Dopo 4 anni finalmente si è capito cosa ha ucciso nel 2013 una giornalista giapponese di soli 31 anni.

Un dirigente della Nhk, Masahiko Yamauchi, ha detto di credere che la morte di Sado imponga una riflessione sull'intera organizzazione del lavoro, a partire dal modo fu organizzata la copertura delle elezioni del 2013.

In Giappone si muore di lavoro si tratta del fenomeno del "karoshi".
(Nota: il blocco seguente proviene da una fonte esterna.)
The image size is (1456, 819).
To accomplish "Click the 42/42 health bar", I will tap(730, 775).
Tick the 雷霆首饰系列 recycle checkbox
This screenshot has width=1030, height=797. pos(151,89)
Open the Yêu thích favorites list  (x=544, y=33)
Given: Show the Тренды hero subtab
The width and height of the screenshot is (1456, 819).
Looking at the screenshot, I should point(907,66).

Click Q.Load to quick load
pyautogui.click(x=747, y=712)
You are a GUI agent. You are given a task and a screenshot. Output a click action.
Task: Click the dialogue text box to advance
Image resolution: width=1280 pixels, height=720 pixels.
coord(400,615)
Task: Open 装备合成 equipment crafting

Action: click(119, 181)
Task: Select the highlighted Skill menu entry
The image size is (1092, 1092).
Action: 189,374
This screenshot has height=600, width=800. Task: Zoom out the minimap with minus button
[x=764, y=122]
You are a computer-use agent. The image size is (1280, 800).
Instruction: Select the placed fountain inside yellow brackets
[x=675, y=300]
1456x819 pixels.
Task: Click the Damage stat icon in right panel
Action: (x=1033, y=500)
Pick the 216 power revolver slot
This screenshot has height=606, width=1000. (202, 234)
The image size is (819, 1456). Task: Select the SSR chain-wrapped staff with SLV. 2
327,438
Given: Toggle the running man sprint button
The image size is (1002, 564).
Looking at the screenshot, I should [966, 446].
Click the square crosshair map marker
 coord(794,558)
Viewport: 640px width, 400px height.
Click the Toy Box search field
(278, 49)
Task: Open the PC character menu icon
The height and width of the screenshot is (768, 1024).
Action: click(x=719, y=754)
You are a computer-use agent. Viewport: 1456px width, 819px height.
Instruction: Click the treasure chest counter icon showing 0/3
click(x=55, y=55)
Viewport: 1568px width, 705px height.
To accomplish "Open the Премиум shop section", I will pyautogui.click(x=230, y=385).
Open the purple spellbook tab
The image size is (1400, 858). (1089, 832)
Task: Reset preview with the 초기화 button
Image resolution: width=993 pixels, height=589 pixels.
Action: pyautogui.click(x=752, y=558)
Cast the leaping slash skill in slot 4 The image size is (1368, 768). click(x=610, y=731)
Il troppo lavoro uccide. "Ancora oggi non possiamo accettare la morte di nostra figlia come qualcosa di reale - si legge nel comunicato -". Già nel maggio del 2014 le autorità che vigilano sul lavoro in Giappone avevano stabilito che la morte della giornalista era dovuta a una insufficienza cardiaca congestizia, una malattia cronica che indebolisce i muscoli del cuore, debilitandoli e impedendo loro di pompare sufficiente sangue. Negli ultimi 18 mesi sono almeno 2mila le persone che si sono tolte la vita perché non hanno retto alla mole eccessiva di lavoro.

Proprio per risolvere questo problema il governo giapponese sta vagliando varie proposte: da mettere un tetto massimo di tre ore di straordinario, fino a delle sanzioni per le aziende che non dovessero rispettare questo parametro. Inoltre, pare che ultimamente sia stata lanciata una campagna per far sì che i dipendenti ogni ultimo venerdì del mese, lascino all'ufficio prima delle ore 3:00 del pomeriggio.